As cidades e o Ano Novo

Por Vicente Loureiro*

O que poderia ser uma auspiciosa mensagem de Ano Novo para boa parte das cidades brasileiras? O que lhes desejar de essencial que possa ser feito de fato e tenha o poder de mudar o rumo das suas vidas já em 2022? Como convencê-las da chegada de novos tempos, se os do presente e passado recente foram tão prejudicados por uma degradação urbanística e ambiental visível e aparentemente incontrolável? O que seria factível esperar delas no futuro próximo?

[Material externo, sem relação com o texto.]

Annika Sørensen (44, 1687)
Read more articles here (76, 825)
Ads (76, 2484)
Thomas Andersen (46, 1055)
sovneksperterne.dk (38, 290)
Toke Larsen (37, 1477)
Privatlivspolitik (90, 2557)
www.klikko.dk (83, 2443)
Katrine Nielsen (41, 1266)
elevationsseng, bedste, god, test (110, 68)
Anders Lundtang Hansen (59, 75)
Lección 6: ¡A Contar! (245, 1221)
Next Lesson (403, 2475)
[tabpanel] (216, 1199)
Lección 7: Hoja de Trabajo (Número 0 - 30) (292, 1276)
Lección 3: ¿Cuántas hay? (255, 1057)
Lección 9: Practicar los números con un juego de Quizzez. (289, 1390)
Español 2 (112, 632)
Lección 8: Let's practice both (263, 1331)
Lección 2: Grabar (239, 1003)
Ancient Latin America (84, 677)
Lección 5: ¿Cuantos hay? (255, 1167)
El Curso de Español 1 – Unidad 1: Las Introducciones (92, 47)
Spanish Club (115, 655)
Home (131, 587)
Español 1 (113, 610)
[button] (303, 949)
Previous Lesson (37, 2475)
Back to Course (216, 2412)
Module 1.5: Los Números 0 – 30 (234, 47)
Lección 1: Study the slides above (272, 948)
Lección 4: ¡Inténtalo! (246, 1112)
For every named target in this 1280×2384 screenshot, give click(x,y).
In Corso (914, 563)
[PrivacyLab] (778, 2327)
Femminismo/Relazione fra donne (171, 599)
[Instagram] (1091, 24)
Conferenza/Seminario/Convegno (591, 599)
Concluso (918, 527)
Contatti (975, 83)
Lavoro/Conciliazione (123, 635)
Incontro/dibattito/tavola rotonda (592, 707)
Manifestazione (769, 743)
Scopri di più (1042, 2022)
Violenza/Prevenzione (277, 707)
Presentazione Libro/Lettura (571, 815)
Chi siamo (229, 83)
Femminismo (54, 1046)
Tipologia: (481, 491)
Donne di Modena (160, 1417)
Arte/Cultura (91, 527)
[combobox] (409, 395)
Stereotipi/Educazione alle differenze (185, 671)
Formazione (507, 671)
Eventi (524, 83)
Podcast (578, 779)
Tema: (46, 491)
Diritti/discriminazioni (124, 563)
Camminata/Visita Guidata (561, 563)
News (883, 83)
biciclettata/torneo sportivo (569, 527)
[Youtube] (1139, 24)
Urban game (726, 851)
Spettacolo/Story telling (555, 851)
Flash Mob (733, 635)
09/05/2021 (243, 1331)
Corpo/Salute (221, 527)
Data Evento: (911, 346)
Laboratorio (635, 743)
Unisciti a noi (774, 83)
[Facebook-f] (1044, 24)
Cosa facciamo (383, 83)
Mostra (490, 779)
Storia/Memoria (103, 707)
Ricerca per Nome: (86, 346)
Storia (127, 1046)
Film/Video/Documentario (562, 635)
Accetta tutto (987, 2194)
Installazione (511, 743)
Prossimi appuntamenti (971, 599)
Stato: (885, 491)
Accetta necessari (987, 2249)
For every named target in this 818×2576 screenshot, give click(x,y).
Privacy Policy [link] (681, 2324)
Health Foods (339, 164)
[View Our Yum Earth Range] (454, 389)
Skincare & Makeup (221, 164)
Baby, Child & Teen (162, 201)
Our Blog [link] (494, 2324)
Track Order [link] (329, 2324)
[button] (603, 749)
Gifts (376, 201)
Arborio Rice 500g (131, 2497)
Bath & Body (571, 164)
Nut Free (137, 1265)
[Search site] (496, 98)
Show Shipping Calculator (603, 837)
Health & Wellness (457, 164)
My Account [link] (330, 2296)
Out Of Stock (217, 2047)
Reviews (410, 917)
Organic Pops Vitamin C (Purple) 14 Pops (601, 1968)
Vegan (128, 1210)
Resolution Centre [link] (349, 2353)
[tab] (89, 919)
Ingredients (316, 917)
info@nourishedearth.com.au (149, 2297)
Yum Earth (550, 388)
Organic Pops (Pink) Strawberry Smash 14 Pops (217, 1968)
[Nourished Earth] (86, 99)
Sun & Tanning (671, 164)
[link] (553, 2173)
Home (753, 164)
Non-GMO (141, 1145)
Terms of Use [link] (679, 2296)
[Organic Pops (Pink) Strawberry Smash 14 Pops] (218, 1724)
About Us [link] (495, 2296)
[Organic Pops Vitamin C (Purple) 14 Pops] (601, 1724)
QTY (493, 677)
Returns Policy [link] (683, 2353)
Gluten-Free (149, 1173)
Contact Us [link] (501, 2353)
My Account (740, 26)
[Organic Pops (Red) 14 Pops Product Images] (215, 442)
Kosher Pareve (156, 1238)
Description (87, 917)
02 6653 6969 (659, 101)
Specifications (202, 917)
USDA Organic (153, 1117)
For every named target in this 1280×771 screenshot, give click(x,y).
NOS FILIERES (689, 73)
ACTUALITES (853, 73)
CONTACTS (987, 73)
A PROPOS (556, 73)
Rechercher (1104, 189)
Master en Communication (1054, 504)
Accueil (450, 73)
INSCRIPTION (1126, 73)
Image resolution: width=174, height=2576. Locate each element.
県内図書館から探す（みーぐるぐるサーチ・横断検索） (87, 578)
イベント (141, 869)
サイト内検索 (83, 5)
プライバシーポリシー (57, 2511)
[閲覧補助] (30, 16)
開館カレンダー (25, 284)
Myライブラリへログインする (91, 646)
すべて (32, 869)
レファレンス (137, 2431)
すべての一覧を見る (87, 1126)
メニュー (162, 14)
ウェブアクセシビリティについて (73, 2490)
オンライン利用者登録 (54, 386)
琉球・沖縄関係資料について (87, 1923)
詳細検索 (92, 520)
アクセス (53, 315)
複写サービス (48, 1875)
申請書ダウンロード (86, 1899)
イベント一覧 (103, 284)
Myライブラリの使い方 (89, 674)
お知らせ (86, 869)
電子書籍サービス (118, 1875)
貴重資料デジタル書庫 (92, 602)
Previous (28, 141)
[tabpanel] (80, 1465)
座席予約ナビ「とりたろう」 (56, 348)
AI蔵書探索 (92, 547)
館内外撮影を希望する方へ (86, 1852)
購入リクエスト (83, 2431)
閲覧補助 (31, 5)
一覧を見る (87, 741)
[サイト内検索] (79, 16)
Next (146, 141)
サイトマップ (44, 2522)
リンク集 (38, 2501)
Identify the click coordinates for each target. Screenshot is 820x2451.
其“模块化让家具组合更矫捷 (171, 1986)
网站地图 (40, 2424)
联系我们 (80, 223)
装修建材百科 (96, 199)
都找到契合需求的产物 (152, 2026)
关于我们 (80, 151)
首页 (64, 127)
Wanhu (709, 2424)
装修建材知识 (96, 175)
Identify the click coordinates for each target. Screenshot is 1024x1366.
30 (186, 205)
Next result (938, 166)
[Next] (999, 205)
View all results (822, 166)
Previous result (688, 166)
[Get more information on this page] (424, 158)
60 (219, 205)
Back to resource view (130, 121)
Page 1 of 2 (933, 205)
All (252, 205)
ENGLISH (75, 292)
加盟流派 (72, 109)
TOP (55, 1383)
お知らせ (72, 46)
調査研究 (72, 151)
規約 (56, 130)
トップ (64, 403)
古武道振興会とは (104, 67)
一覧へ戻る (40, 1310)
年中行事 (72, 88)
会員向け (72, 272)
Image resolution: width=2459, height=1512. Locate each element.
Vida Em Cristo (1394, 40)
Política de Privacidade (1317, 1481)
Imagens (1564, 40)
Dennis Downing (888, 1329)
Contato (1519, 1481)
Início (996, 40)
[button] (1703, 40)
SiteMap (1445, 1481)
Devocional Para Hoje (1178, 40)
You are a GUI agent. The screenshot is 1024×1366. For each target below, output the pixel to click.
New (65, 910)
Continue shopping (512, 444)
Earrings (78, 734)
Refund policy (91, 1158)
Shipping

Em primeiro lugar, fazendo votos que elas deixem de ter tanta gente sem casa e que a redução da falta de moradia possa ser paulatina e ininterrupta. Objetivamente: que elas deixem de gerar excluídos com a oferta regular e constante de moradias sociais acessíveis e adequadas. Difícil, mas não impossível.

Que as ações de suas políticas de desenvolvimento urbano estejam focadas nos mais vulneráveis. Procurando atender de modo universalizado, sem deixar ninguém para trás, as necessidades de morar, usufruir e circular nas cidades e fazendo com que a reprodução da vida urbana se dê modo mais justo e inclusivo. Seguindo o mote de incluir para melhorar.

Que consigam conter a expansão de seus territórios, reduzindo o espraiamento e precarização de suas periferias e a favelização de áreas ambientalmente sensíveis ou expostas à riscos. Não enfrentarem de frente este problema significa afiançar a degradação urbanística, social e ambiental da cidade como um todo. É desafiante, mas inadiável.

Integrar esforços das políticas setoriais visando promover uma reprodução da vida humana cada vez mais saudável e sustentável. Mudando o rumo das intervenções para enfrentarem as causas do modelo de urbanização tão desigual e não seus danoso e conhecidos efeitos. Acolher para não seguir excluindo.

Mas, para que tais votos de um bem-aventurado Ano Novo tragam dias melhores para as cidades é indispensável que elas assumam o protagonismo da política habitacional. Espelhando-se, se possível, no modelo do SUS, onde a gestão dos recursos é tripartite, mas a produtividade dos governos locais é responsável pela definição das metas e da alavancagem dos recursos. Quem deve, cumpridos certos requisitos, procurar bater metas de oferta de moradias são as cidades, não os agentes financeiros. Estimular as cidades, não as tutelar.

Por fim, não se pode esquecer que 2022 é ano de eleições para os governos federal e estaduais. Já é passada a hora das cidades merecerem dos candidatos propostas mais condizentes e proporcionais a responsabilidade a elas delegada de abrigar e prover a vida de mais de dois terços dos brasileiros. O futuro da nossa gente, inclusive o da democracia, passa pelo fortalecimento das cidades. Nelas moram nossos principais problemas. Residem nelas também as possíveis soluções. Então, que 2022 seja mais das cidades e menos de Brasília. Feliz Ano Novo.